Rabu 17 May 2017 19:30 WIB

Presiden Diminta Tanggapi Deklarasi Minahasa Merdeka

Rep: Dadang Kurnia/ Red: Andi Nur Aminah
Pengamat hukum tata negara Universitas Khairun, Ternate, Margarito Khamis.
Foto: Republika/Agung Supriyanto
Pengamat hukum tata negara Universitas Khairun, Ternate, Margarito Khamis.

REPUBLIKA.CO.ID, JAKARTA -- Pengamat hukum tata negara Margarito Kamis menilai, deklarasi Minahasa Merdeka hanya sekadar ekspresi kekecewaan atas ditahannya Ahok setelah dinyatakan bersalah dalam kasus penistaan agama.

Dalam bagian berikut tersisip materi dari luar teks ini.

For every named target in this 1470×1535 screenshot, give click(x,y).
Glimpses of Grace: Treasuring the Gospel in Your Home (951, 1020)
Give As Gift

Apalagi, setelah mereka merasa Presiden Joko Widodo yang merupakan sahabat Ahok, tidak melakukan upaya untuk membebaskan sang gubernur non aktif.

Maka dari itu, menurutnya Jokowi harus mencari cara untuk membebaskan Ahok, yang tentunya sesuai prosedur hukum. Namun, jika tidak ditemukan cara tersebut, maka Jokowi harus menjelaskan kepada para pendukung Ahok, tidak ditemukan cara yang sah secara hukum untuk menbebaskannya.

"Sebaiknya Jokowi temukan cara tertentu yang benar secara hukum untuk bebaskan Ahok, sebagai sahabat atau sebagai presiden terserah. Kalau tidak ditemukan, presiden sendiri atau tugaskanlah kepolisian datangi orang yang mendeklarasi itu, jelaskan kepada mereka bahwa tidak menemukan cara yang sah secara hukum untuk membebaskan Ahok," kata Margarito saat dihubungi Republika.co.id, Rabu (17/5).

Menurut Margarito, Jokowi tidak bisa hanya membiarkan gerakan yang mendeklarasikan Minahasa Merdeka tersebut. Sebab, menurutnya jika deklarasi tersebut dibiarkan, akan menimbulkan persepsi lain yang lebih fatal. Yakni persepsi kalau pendukung Ahok dibiarkan, tapi mereka yang kontra Ahok dianggap makar.

"Jangan sampai persepsi seperti itu muncul di publik karena membahayakan Negara Kesatuan Republik Indonesia," ucap Margarito.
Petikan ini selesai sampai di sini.